In 2005, the family moved to Angola where their parents are pastors at a church.
The decided to return to the U.S. in 2012, but visas prevented Joshua’s parents from returning.
The family decided to send their two teenage boys, who hold dual citizenship, back to the United States to finish their education and live with an extended family member in Euless.
Joshua recalled, “Actually, it was really good in the beginning until the country hit a crisis and my parents were not able to send money anymore.”
That’s when things became unstable for Joshua and his brother. “We did not have money to go back home… we was stuck.”
With no money to pay rent, the teenage brothers had to make some grown-up decisions.
“Me and my brother – we can’t call mom and dad and cry about it and have them worry. They can’t worry about us – they have enough issues – we will figure out on our own… so, we went our separate ways,” Joshua said.
Joshua and his brother split up, hoping to find a home.
Joshua said he “couch surfed” for the next three years, estimating that he lived in about 13 or 14 different places – not including the times he slept in a friend’s car.

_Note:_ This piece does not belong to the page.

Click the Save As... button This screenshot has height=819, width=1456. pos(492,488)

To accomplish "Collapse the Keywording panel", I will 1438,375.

“There were times I cried in the shower; just thinking about it was sad and devastating as young as I was at the time,” Joshua remembered. “So I was like, ‘I’m going to figure it out at the end of the day.’ Every time I go through a storm, there is something greater out there.”
Joshua figured out he could change his life by devoting his time to church and to basketball. “I realized basketball can be a tool to make that easy for me, so I invested in that and went all in.”
Nykolas Mason, a guard, said that basketball was “extremely important” for Joshua and “kept him on the right track. He didn’t have any guidance; that’s kept him sane. Basketball really changed his life.”
A chance meeting with a ministry assistant at First Baptist of Euless helped Joshua and his brother find a place to stay. That, coupled with his work ethic on the basketball court, created opportunities.
“Once I had that stability, that’s when I changed,” Joshua said.
Known to his teammates as “Kash,” Joshua cashed in on a full-ride basketball scholarship to Southwestern Assemblies of God University in Waxahachie. He’s found a home with the Lions, and has helped lead SAGU into the NAIA Sweet 16.
“It’s amazing, honestly. It’s a win, every day is a win because of where I’ve been,” said Joshua. “I’ve been in the mud, so I appreciate every single day.”
Delton Deal, SAGU’s head coach, said, “I think he’s going to do big things in his life. The struggle makes you stronger. What it’s going to do for his future – for the rest of his life – it’s going to be big time.”